15 Aug Lapham’s Quarterly
The Happiness Issue
We better break it to you: “There is plenty of empirical evidence to suggest”, as Lapham’s Quarterly states in its summer issue, “that much of what we do to gain happiness doesn’t pay off.” We chase after happiness even tough happiness comes as the unintended outcome of aiming at something else. The discovery that happiness is beyond ones grasp results not seldom in frustration and disappointment. Luckily there is Lapham’s Quarterly to show us that this phenomenon is rather new and not naturally given. While the greeks thought you can only judge a happy life after someones death, since you have to look at the whole, seventeenth century thinker Thomas Hobbes redefined happiness as an subjective emotional state. In order to acquire the means to future pleasure, we seek what Hobbes called power—money, status, influence, and friendship are all forms of power. The appetite for pleasure, as understood by Hobbes, has two disturbing features. First, it never ends until death. And second, there is no stable condition that counts as being happy; there are only fleeting experiences that must be renewed constantly. Interspersing these thoughts with some for that time new words like “competition” and “selfish”, mixing it up a century later with “sympathy” and we got the base for our madness…

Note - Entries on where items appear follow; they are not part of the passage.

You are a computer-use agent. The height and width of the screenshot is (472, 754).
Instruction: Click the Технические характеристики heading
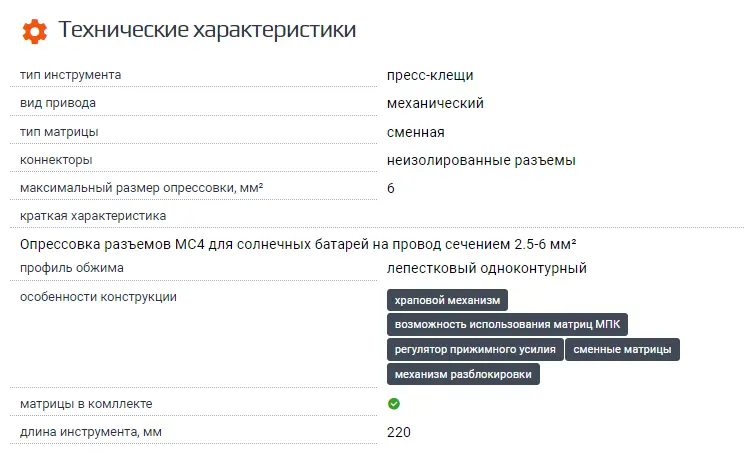pos(207,30)
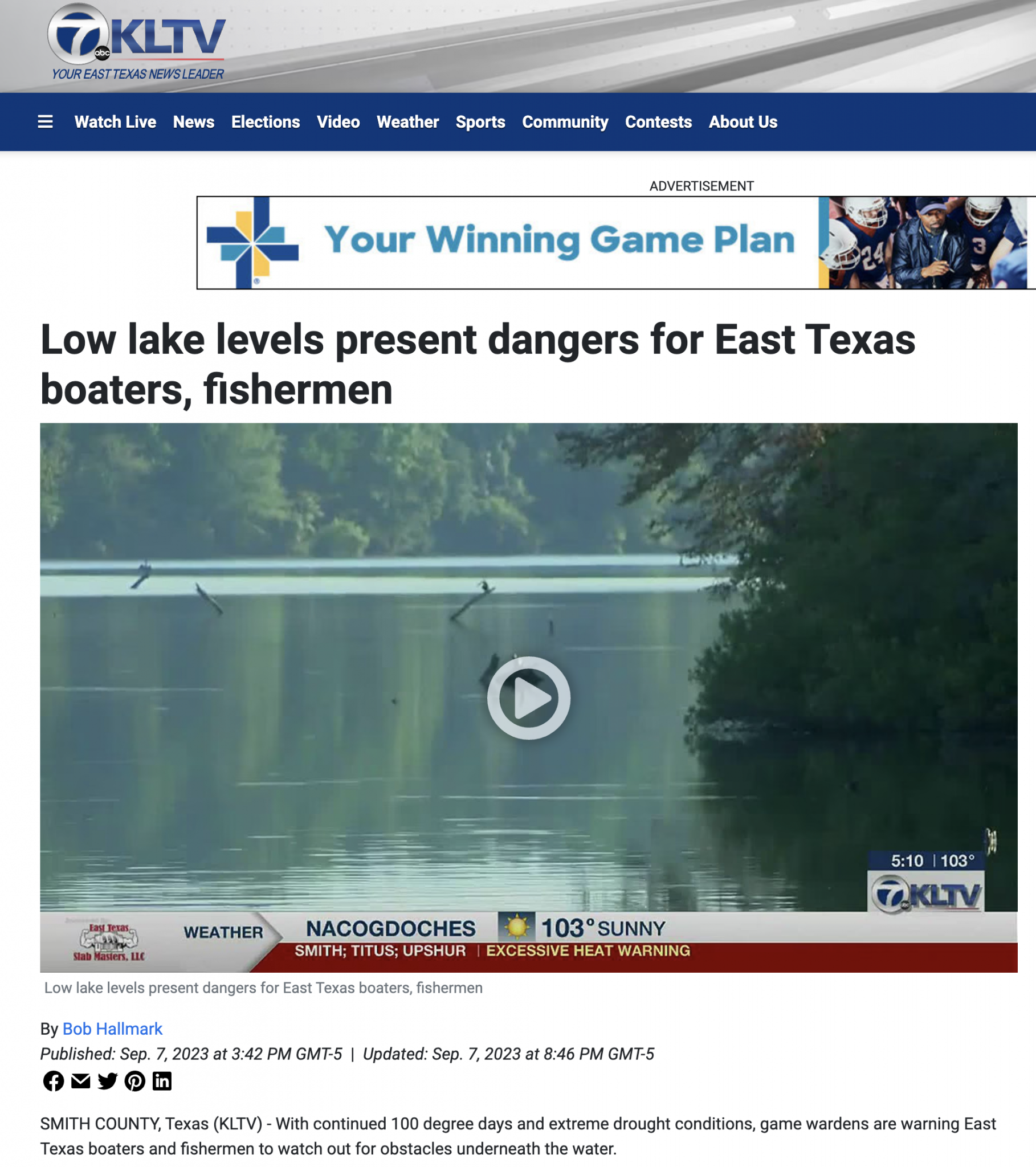The width and height of the screenshot is (1036, 1167).
Task: Click Your Winning Game Plan advertisement
Action: (616, 243)
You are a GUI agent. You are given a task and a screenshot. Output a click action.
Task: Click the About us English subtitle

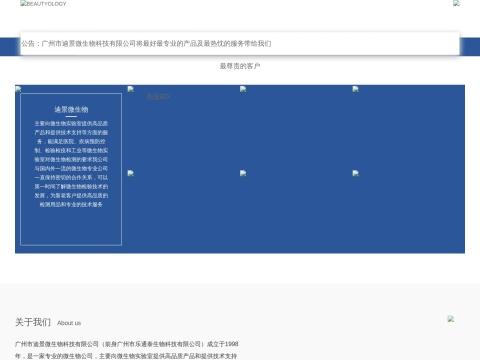click(x=69, y=323)
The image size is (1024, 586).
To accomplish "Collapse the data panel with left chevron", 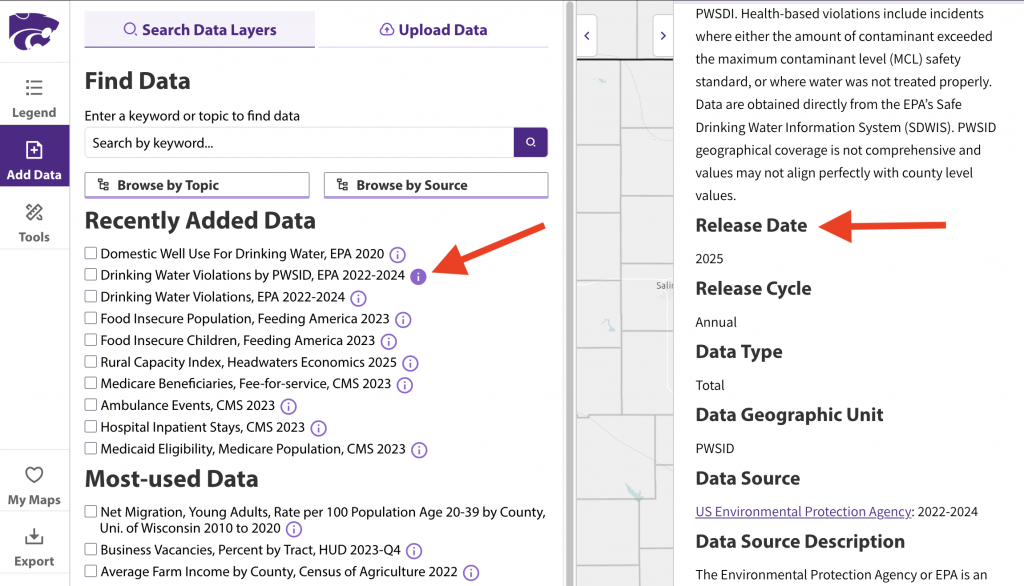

Reading all this pondering about a happy state of mind, from ancient philosophers to happify self-improvement programs, pursuing the deeply anchored human desire to be happy, we learn one thing: it is and remains a futile search. And yet, sometimes, while we keep on trying we might get some shivers of happiness. At least for an instant. At least for a tiny, little moment – while turning page after page of Lapham’s Quarterly’s latest issue.